Texte fourni:
------------
Pour qu'on puisse continuer à diffuser sans risquer la prison, des belges ont créé un compte Twitter nommé « Filmez la police, nous diffuserons ». Nos amis belges se disent « choqués par ces dispositions » et assurent aux Français « qu'ils peuvent compter sur notre soutien. » Affirmant être protégés par la jurisprudence de leur pays, vous pouvez leur envoyer vos vidéos, ils les diffuseront.

« Déjà mon frère, il est mort pour rien, et là ce sera encore pire. Ça nous révolte, c'est injuste, c'est injuste » – Cynthia Chouviat

Car sans vidéos, pas de preuves, et de nombreuses affaires étouffées. C'est ce que dénonce Arié Alimi qui parle de « mensonges d'Etat ». Il cite comme exemples la mort de Cédric Chouviat après un contrôle de routine, les propos racistes lors de l'interpellation de Samir qualifié de « bicot » qui « ne nage pas » par des policiers, ou bien l'affaire Geneviève Le Gay, cette dame de 73 ans blessée par un policier lors d'une manifestation, à qui Emmanuel Macron a demandé un peu plus de sagesse. « Il a fallu retrouver les vidéos sur Internet. C'est grâce à celles-ci qu'il y a eu des instructions, sinon le parquet étouffe ces affaires ». Après la mort de Cédric Chouviat, la police dit qu'il a fait un malaise cardiaque. Arié Alimi lance alors un appel à témoins sur les réseaux sociaux. « Ça a été l'explosion d'un mensonge. » 

Cynthia Chouviat remercie ceux qui ont filmé la mort de son frère. « Si nous n'avions pas eu ces vidéos, il aurait été l'accusé et non la victime ». Elle nous dit vivre cette nouvelle loi comme « une trahison » de la part du gouvernement. « Déjà mon frère, il est mort pour rien, et là ce sera encore pire. Ça nous révolte, c'est injuste, c'est injuste », répète-t-elle.
------------
Lignes de données:
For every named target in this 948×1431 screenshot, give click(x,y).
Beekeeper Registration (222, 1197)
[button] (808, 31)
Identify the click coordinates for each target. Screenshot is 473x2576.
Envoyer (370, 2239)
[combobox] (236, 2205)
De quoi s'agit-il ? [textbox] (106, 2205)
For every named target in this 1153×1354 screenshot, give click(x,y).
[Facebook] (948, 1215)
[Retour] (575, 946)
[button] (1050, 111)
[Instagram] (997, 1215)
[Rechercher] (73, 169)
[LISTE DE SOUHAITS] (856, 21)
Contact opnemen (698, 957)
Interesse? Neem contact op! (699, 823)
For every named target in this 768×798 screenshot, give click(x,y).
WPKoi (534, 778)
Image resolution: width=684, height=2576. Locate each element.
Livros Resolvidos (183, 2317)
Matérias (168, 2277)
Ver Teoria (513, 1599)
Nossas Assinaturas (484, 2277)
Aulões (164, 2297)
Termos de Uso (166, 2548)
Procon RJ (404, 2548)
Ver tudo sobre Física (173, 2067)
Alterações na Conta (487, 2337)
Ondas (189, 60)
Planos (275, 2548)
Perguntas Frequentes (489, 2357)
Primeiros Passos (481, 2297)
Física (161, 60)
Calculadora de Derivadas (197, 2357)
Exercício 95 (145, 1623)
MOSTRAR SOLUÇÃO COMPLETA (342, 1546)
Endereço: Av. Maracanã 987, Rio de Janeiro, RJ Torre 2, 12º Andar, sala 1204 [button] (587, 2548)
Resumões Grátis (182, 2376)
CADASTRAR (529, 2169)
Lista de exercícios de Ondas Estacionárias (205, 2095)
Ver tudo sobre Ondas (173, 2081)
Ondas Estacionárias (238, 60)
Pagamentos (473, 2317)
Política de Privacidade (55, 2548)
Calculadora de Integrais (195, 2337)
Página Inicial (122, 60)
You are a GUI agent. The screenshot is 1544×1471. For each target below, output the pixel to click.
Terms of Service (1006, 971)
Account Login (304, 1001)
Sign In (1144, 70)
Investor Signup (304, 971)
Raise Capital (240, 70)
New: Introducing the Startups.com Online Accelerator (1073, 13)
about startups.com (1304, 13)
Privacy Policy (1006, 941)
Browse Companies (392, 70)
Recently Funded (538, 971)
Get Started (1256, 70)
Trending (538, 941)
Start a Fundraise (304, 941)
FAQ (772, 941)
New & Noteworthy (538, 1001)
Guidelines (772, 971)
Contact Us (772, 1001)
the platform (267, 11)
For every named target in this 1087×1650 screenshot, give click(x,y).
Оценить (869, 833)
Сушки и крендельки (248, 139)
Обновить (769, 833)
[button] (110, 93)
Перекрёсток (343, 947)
------------
Travail demandé:
[A] Reprenez mot pour mot le passage du texte fourni qui commence aux mots « Pour qu'on puisse » et s'arrête après les mots « ils les diffuseront. ».
[B] D'après le texte fourni, quel âge a Geneviève Le Gay ?
Les lignes de données n'ont aucun rôle à jouer ici.

Réponses par tâche:
[A]
Pour qu'on puisse continuer à diffuser sans risquer la prison, des belges ont créé un compte Twitter nommé « Filmez la police, nous diffuserons ». Nos amis belges se disent « choqués par ces dispositions » et assurent aux Français « qu'ils peuvent compter sur notre soutien. » Affirmant être protégés par la jurisprudence de leur pays, vous pouvez leur envoyer vos vidéos, ils les diffuseront.

[B] 73 ans.